7. The sampling filter according to claim 1, wherein the region includes a base portion through which a fluid can flow and the base portion includes the filter portion and a second portion, both of which have through holes, the flow resistance of the filter portion being greater than the flow resistance of the second portion.

8. A sampling device comprising:

a container portion having an inflow port through which a liquid containing cell aggregates can be introduced and an outflow port through which the liquid can be discharged; and

a sampling filter arranged between the inflow port and the outflow port of the container portion, the sampling filter including: a frame portion that demarcates a region through which the liquid containing cell aggregates passes, and a filter portion which is disposed in only part of the region and in which a plurality of through holes are located.

9. The sampling device according to claim 8, wherein the proportion of the area of the filter portion is between 1% and 10% of the area of the region.

10. The sampling device according to claim 8, wherein the plurality of through holes in the filter portion include first and second through holes, the second through holes being smaller than the first through holes.

11. The sampling device according to claim 8, wherein the filter portion is disposed along an inner wall of the frame portion.

12. The sampling device according to claim 8, further comprising a holding portion that extends from the frame portion and that holds the filter portion.

13. The sampling device according to claim 8, wherein a primary component of the sampling filter is at least one of a metal or a metal oxide.

14. The sampling device according to claim 8, further comprising a filtration filter which is nearer than the sampling filter to the inflow port of the container portion and in which a plurality of through holes are located,

wherein the through holes in the filtration filter are larger than the through holes in the sampling filter.

15. The sampling device according to claim 13, wherein:

the filtration filter traps first cell aggregates, and

the sampling filter traps second cell aggregates which are smaller than the first cell aggregates.
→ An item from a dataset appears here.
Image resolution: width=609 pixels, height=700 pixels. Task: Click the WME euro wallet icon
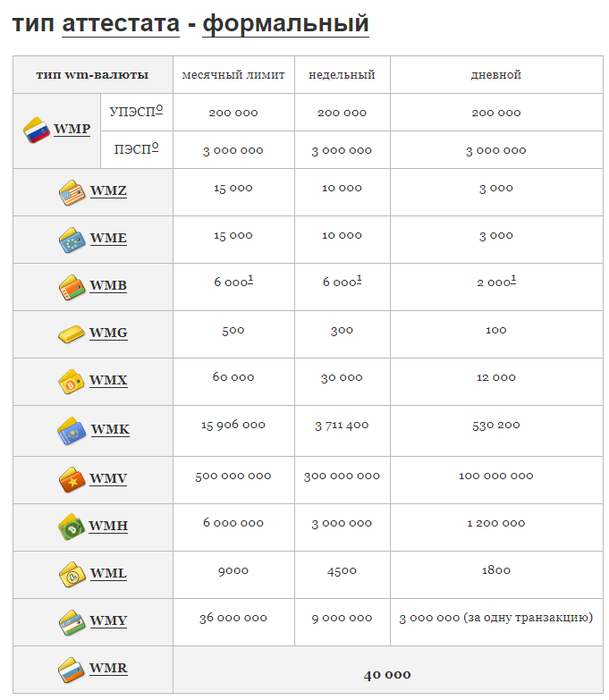(71, 239)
16. The sampling device according to claim 1, wherein the sampling devices includes a plurality of sampling filters, the plurality of sampling filters including:

a first sampling filter arranged between the inflow port and the outflow port of the container portion and

a second sampling filter arranged nearer than the first sampling filter to the outflow port of the container portion, and

third through holes smaller than the first through holes in the first sampling filter are located in the second sampling filter.

17. The sampling device according to claim 8, wherein the region includes a base portion through which a fluid can flow and the base portion includes the filter portion and a second portion, both of which have through holes, the flow resistance of the filter portion being greater than the flow resistance of the second portion.

18. A sampling method comprising:

obtaining a sampling filter including a frame portion that demarcates a region through which a liquid containing a first set of cell aggregates passes and a filter portion which is disposed in only a part of the region and in which a plurality of through holes are located; and

passing the liquid containing cell aggregates through the sampling filter.

19. The sampling method according to claim 18, wherein the liquid containing the first set of cell aggregates is obtained by first passing a liquid containing by the first and a second set of cell aggregates through a filtration filter including a plurality of through holes through which the liquid can pass so as to trap second cell aggregates, the second set of cell aggregates being larger than the first set of cell aggregates.

20. The sampling method according to claim 19, wherein the sampling filter is a first sampling filter and when the liquid passes through the first sampling filter, the first cell aggregates are trapped on the first sampling filter and third cell aggregates, which are smaller than the second cell aggregates are passed through the first sampling filter, the sampling method further comprising passing the liquid that has passed through the first sampling filter through a second sampling filter and trapping the third cell aggregates on the second sampling filter.